P2X7R异常激活介导AICWs参与皮质发育障碍致痫机制研究

Malformation of cortical development (MCD) represents a well-recognized cause of intractable epilepsy. Understanding the mechanism of epilepsy induced by MCD may provide novel therapeutic target in the management and prevention of intractable epilepsy. Recently, the astrocytes in MCD have been received great attention. It is reported that intercellular calcium waves in central neural system is mainly existed in astrocytes. There was hyperplasia of astrocytes in epileptogenic foci of MCD. The purinergic ionotropic P2X7 receptor (P2X7R) is an atypical P2X subtype that gates calcium and sodium ions. In vivo studies showed that P2X7R activation may exacerbate seizures and P2X7R agonists increased the severity of seizures during status epilepticus triggered by intra-amygdala Kainic Acid in mice. And P2X7R-deficient mice are resistant to the development of epilepsy. Our previous studies showed that P2X7R is up-regulated and primarily expressed in reactive astrocytes in patients of Focal cortical dysplasias. We hypothesize that P2X7R involved in the epileptogenesis of MCD by positively regulating AICWs to affect neuron-to-astrocyte communication. Therefore, this project will elucidate how P2X7R affect MCD by regulating AICWs. Therefore, this project will focus on the astrocytes in MCD, using clinical specimens and animal model and cultivation of brain slice, to elucidate the mechanism of how AICWs regulated by over expression of P2X7R. The results may be helpful for us to better understanding of the refractory of MCD epilepsy.

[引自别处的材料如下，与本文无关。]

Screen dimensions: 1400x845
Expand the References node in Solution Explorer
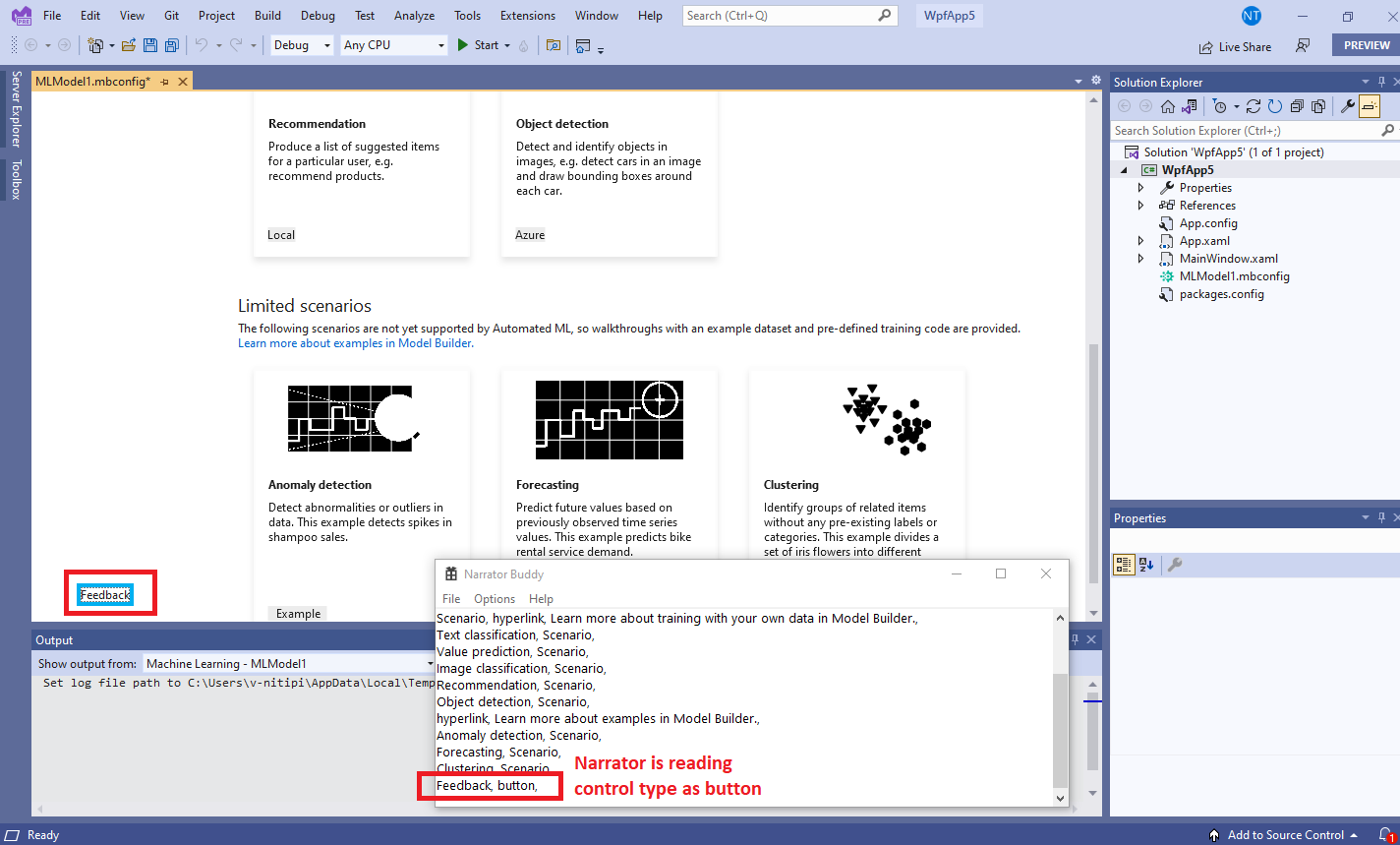(x=1140, y=205)
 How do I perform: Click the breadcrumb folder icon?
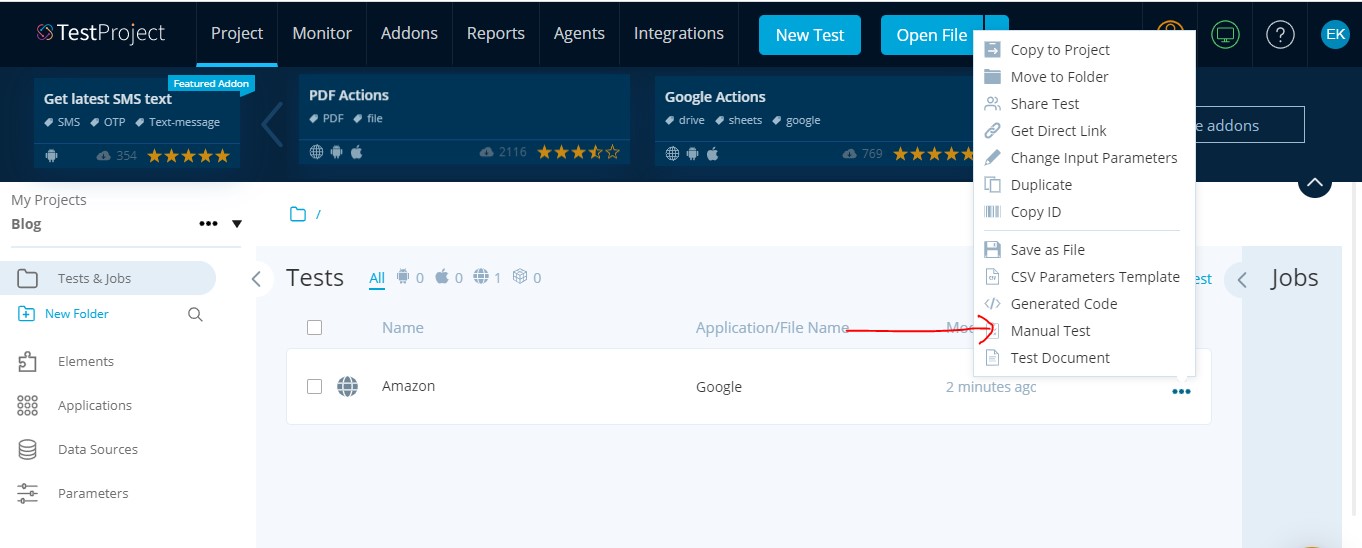[298, 214]
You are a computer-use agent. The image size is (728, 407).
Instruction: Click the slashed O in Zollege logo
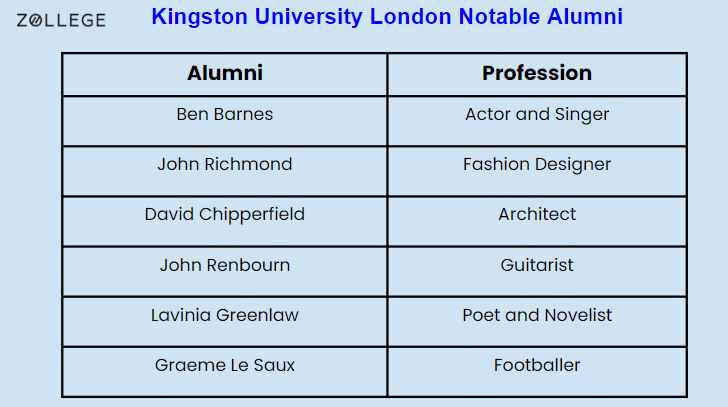[36, 20]
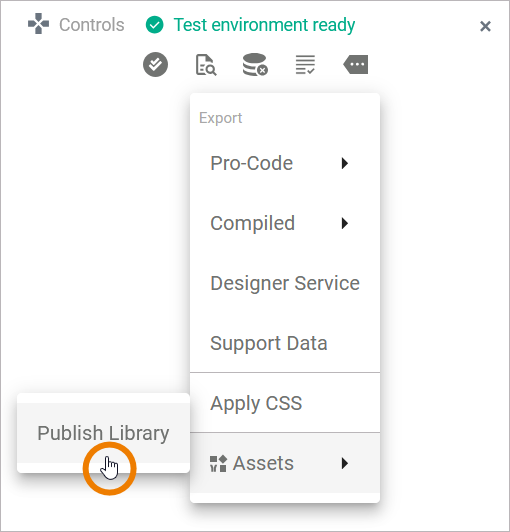Expand the Pro-Code submenu arrow

coord(345,163)
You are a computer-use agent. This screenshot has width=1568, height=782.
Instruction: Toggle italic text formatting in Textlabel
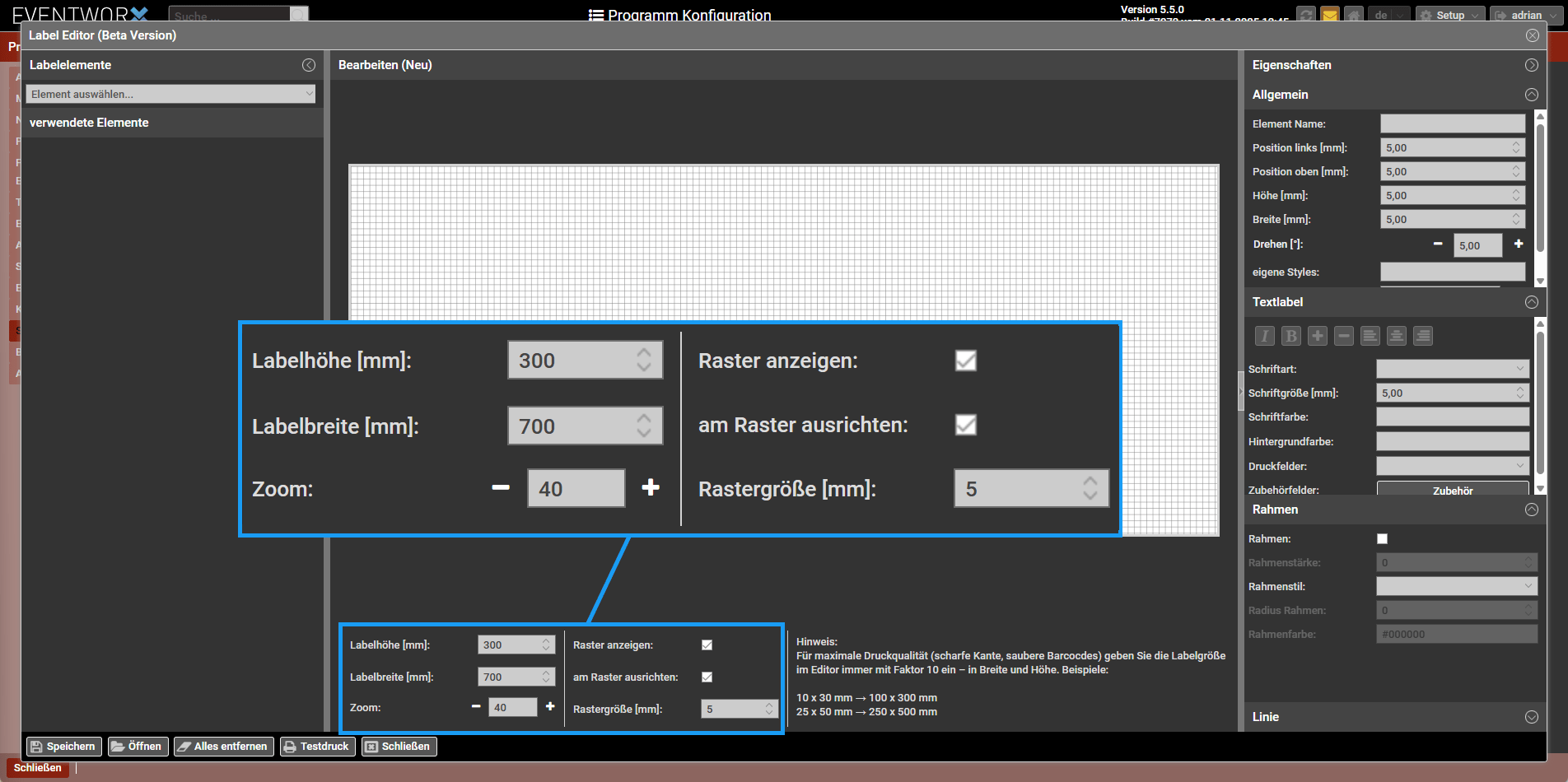[x=1265, y=336]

皮质发育障碍（MCD）是难治性癫痫的重要病因。已有研究证实：1）中枢神经系统钙波主要起源于星形胶质细胞；2）MCD致痫灶内星形胶质细胞增生形成“神经-胶质复合物”；3）P2X7R异常激活致细胞内Ca2+浓度增高；4）P2X7R-/-小鼠癫痫易感性显著减低。课题组前期研究发现MCD病灶中Ca2+释放事件增加；P2X7R在MCD致痫灶中尤其是星形胶质细胞表达显著增高，且其升高程度与癫痫发病频率呈正相关，因此我们推测P2X7R异常激活，调控星形胶质间钙波（AICWs），致神经元超同步化放电，诱发MCD癫痫发生。本项目拟以MCD临床标本及动物模型为研究对象，采用脑片培养、电生理、激光共聚焦钙成像等技术，结合信号通路激动剂及抑制剂，从体内外水平探讨并明确P2X7R过度激活调控AICWs致神经元超同步化放电的致痫机制，为进一步揭示MCD的发病机制提供新的线索。

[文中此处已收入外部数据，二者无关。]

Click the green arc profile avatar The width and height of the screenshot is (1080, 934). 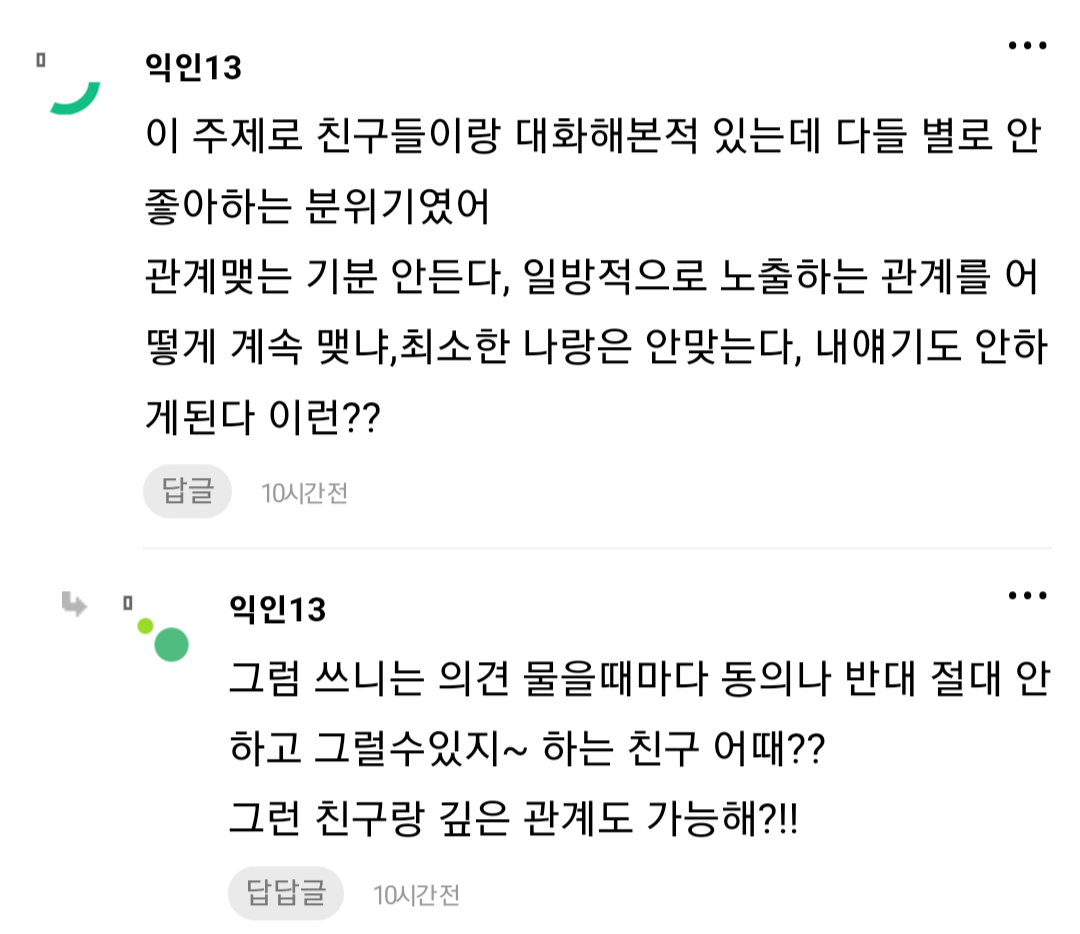pos(75,98)
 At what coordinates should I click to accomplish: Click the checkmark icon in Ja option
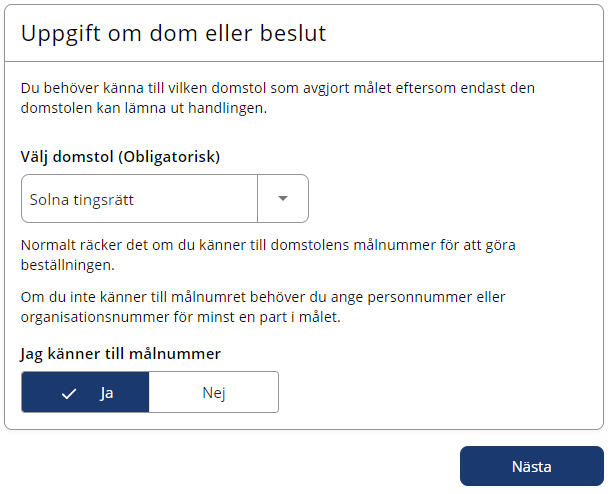click(69, 393)
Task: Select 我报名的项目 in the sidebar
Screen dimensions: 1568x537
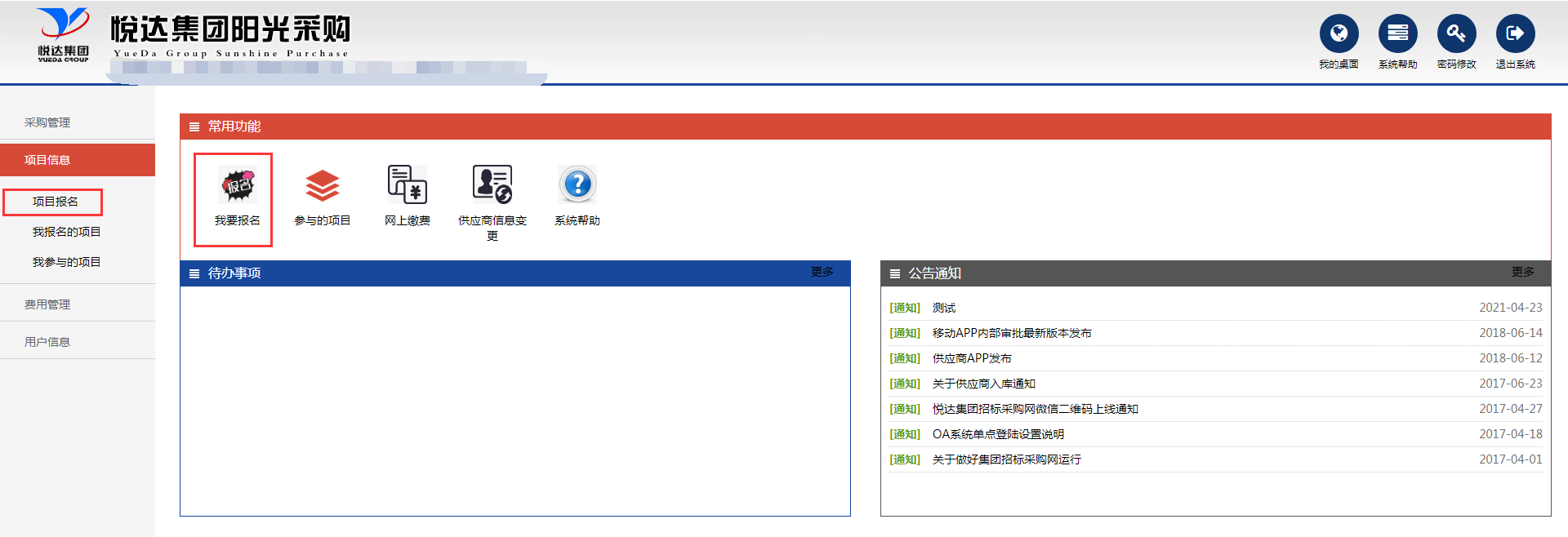Action: 66,232

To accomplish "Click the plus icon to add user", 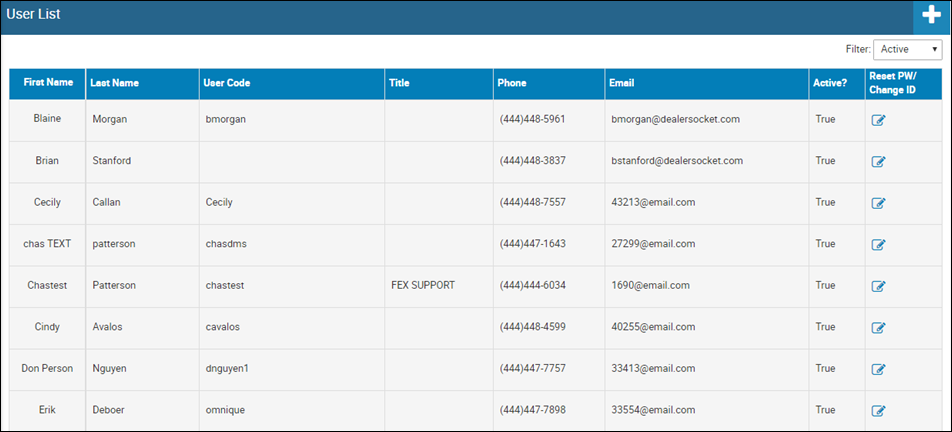I will tap(931, 16).
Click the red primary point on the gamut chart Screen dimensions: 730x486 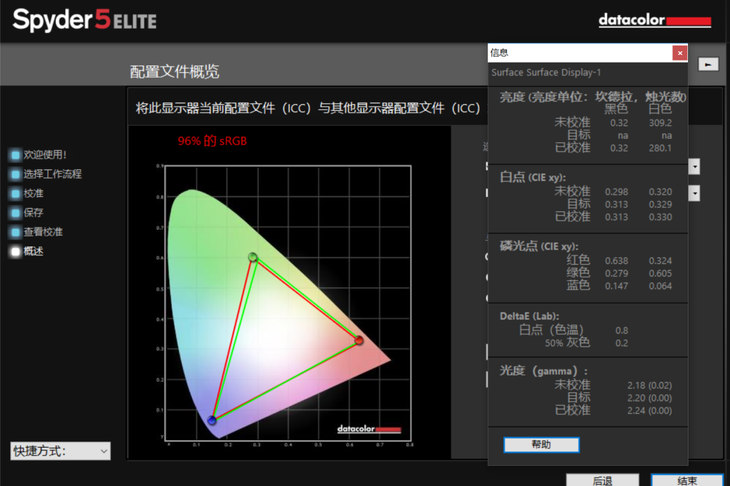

皮质发育障碍(MCD)是难治性癫痫的重要病因。已有研究证实:1)中枢神经系统钙波主要起源于星形胶质细胞;2)MCD致痫灶内星形胶质细胞增生形成“神经-胶质复合物”; 3)P2X7R异常激活致细胞内Ca2+浓度增高;4)P2X7R-/-小鼠癫痫易感性显著减低。 课题组前期研究发现MCD病灶中Ca2+释放事件增加;P2X7R在MCD致痫灶中尤其是小胶质细胞、星形胶质细胞表达显著增高，且其升高程度与癫痫发病频率呈正相关，因此，我们首先通过对人MCD的重要病理亚型（结节性硬化TSC)进行研究，发现P2X7R在来自于病人手术切除的TSC病理结节标本中异常激活，高表达于小胶质细胞中，我们以及其他课题组研究表明，TSC结节有明显的星形胶质细胞增生，且为癫痫的放电起源，由此推论，p2x7R 、小胶质细胞及星形胶质细胞必然对癫痫的发生、发展及神经元损伤有一定的相关性，故本项目以MCD临床标本及转基因动物模型为研究对象，进而研究了小胶质细胞及星形胶质细胞之间的作用机制，结合信号通路激动剂、抑制剂及基因敲除工具小鼠，我们发现高表达P2x7R的小胶质细胞在在模拟癫痫病理条件下被激活后，可以通过补体C3-C3aR通路，正反馈胶质细胞增生，从而导致神经元损伤；应用维持小胶质细胞生存和增殖的关键分子-集落刺激因子1 受体抑制剂后，可明显减轻海人酸脑室注射诱导癫痫发作后的海马胶质细胞增生， 课题组进而从体内外水平，动物模型方面，探讨并明确P2X7R过度激活调控小胶质细胞激活、癫痫病灶内胶质化以及神经元损伤的重要病理机制，为进一步揭示癫痫的发病和诊治提供新的线索。